From the first scene where you see Adam, the camel chasing Chastain’s Antonina as she pedals around her bike around the zoo, you understand the whimsical, nostalgic environment in which the Zabinski family lives. Removed from not only the rest of the world, but the rest of the city, the Warsaw Zoo calls to mind the early zoos of the 20th century, with intricate landscaping and architecture adorned with pastel palette (the entire zoo was a large set created in Czech Republic for the film, and stocked with real animals). Lion cubs, kangaroos, zebras, elephants, monkeys, and more populate the screen within the first few minutes, and the audience will have a difficult time not immediately bonding with these helpless creatures, who will soon be confronted with German occupation.
One of the most moving scenes is the bombing of the zoo, in which through effective editing, the animals react to the bombing. After the attack, many of the animals escape and are found roaming the streets of Warsaw, which is an incredible sequence considering it suddenly becomes clear that these exotic animals were more at home with their loving caretakers, not roaming on their own. Following the occupation of Warsaw, seeing a deserted zoo is disturbingly unnatural and shows audiences an often overlooked consequence of the war. As Chastain’s character says in the film “You look in their eyes and see exactly what’s in their hearts.” The ability of Caro to allow the audience to empathize with the animals, purely and organically authentic in their intentions, truly is one of the strengths of the film. But never does she cross the line, trying to force human emotions on the animals. But what the Zabinski’s then do with their property following the occupation is beautifully and cleverly orchestrated, and well-told by Caro.
Beyond the animals, the human storyline is just as moving. Antonia Zabinski and her zoologist husband Dr Jan Zabinski (Johan Heldenbergh), finding their life uprooted, propose a “pig farm” to their German friend and fellow zoologist Lutz Heck (Daniel Brühl), who is now a Nazi officer. While the couple does indeed start a pig farm, they use the pigs as a cover for bringing in hundreds of Jews from the local Warsaw ghetto. Both Heldenbergh and Brühl give strong supporting performances, while still allowing Chastain to shine as the lead.

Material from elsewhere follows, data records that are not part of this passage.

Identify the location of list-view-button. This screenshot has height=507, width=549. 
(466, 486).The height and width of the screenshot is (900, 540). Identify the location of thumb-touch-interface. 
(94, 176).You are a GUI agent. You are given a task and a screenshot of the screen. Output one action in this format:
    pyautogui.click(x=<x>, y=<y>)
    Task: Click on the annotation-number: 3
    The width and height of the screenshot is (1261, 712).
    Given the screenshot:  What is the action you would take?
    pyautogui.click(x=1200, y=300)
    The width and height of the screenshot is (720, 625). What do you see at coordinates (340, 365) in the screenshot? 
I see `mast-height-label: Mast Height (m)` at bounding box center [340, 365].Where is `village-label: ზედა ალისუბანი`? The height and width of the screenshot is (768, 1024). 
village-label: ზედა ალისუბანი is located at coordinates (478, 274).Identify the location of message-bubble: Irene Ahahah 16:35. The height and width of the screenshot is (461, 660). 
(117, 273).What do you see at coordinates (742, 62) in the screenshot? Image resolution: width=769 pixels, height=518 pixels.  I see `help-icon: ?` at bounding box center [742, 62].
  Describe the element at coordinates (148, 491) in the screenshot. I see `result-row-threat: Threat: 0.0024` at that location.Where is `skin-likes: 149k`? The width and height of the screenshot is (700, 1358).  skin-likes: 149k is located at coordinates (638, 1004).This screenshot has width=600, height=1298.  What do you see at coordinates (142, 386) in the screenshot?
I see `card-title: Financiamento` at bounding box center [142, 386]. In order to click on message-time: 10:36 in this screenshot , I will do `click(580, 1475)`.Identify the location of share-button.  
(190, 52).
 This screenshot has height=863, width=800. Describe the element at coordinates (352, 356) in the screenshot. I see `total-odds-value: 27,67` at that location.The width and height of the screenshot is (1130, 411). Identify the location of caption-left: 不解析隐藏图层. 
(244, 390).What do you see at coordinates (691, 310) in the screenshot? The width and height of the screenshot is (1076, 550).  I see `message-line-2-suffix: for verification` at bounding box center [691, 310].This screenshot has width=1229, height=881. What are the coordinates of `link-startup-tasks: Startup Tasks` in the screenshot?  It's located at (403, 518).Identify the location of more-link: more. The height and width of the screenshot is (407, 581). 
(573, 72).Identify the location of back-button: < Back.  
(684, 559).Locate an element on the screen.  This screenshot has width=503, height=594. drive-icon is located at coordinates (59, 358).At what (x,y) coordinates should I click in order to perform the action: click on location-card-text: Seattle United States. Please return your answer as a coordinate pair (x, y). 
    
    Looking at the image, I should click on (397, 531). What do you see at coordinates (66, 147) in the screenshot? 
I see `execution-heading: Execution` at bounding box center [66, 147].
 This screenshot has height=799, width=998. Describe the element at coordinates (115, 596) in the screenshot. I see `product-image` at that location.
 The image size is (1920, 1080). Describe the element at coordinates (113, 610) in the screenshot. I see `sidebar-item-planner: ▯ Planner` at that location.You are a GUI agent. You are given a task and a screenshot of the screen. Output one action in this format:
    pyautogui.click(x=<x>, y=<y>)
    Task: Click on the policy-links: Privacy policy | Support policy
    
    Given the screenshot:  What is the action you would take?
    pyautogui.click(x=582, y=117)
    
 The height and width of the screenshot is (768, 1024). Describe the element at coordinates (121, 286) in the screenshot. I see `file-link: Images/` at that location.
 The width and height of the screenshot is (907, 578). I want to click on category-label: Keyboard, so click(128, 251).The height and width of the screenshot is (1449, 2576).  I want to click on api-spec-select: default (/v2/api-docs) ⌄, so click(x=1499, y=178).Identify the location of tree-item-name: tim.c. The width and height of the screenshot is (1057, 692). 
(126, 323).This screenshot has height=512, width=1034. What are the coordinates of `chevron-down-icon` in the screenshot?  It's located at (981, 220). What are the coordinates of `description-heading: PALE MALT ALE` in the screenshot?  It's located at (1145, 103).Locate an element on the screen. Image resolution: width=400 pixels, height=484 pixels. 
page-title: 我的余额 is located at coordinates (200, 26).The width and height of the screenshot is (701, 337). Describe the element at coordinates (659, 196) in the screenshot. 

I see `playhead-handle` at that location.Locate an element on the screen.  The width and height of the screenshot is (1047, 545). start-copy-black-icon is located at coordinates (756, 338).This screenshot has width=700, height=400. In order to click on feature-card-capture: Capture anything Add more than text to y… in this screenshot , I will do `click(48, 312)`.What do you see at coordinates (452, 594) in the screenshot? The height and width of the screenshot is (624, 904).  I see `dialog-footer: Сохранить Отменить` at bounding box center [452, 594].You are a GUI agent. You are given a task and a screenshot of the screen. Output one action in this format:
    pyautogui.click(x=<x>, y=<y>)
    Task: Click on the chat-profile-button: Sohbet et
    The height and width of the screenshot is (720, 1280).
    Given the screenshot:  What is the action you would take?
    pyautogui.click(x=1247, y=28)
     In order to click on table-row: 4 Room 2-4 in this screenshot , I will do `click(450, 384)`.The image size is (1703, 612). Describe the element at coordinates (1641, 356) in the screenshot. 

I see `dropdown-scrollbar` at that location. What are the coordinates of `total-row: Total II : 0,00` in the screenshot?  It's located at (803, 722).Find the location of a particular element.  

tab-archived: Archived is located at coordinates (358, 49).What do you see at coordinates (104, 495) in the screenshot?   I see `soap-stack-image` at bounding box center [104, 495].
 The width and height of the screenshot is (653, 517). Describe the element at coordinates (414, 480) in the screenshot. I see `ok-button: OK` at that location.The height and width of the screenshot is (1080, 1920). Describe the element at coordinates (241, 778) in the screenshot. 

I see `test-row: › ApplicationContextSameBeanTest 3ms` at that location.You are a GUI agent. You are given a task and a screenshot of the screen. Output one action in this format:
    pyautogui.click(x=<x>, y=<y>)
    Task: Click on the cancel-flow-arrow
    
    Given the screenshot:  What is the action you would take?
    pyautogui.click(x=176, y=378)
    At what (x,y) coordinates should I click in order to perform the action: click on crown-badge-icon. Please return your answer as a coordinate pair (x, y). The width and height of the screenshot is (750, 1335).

It’s some of the symbolism that makes this film weak at times. At the first moment you see the guests begin drawing the star of David on the walls of their space, no matter how touching the act is, you know that leaving the permanent evidence will come back to haunt them. But incredibly, not in the way your presume it will. Regardless, I would have liked to see more intimate moments between the guests themselves, to give a little more insight into their concerns and worries as persecuted Jews.
Verdict: 4 out of 5
While it may not join the ranks of Schindler’s List, The Pianist, or Life is Beautiful, it is one of the best WWII-era films in the last few years, and will certainly make audiences smile at times, and at other moments reduce them to tears. Only enhanced by the fact that it is a real story, the story is full of relatable human and non-human characters. Though it does not depart from the general Holocaust hero narrative, it is still a graceful, thought-provoking film, that honors a beautiful true story.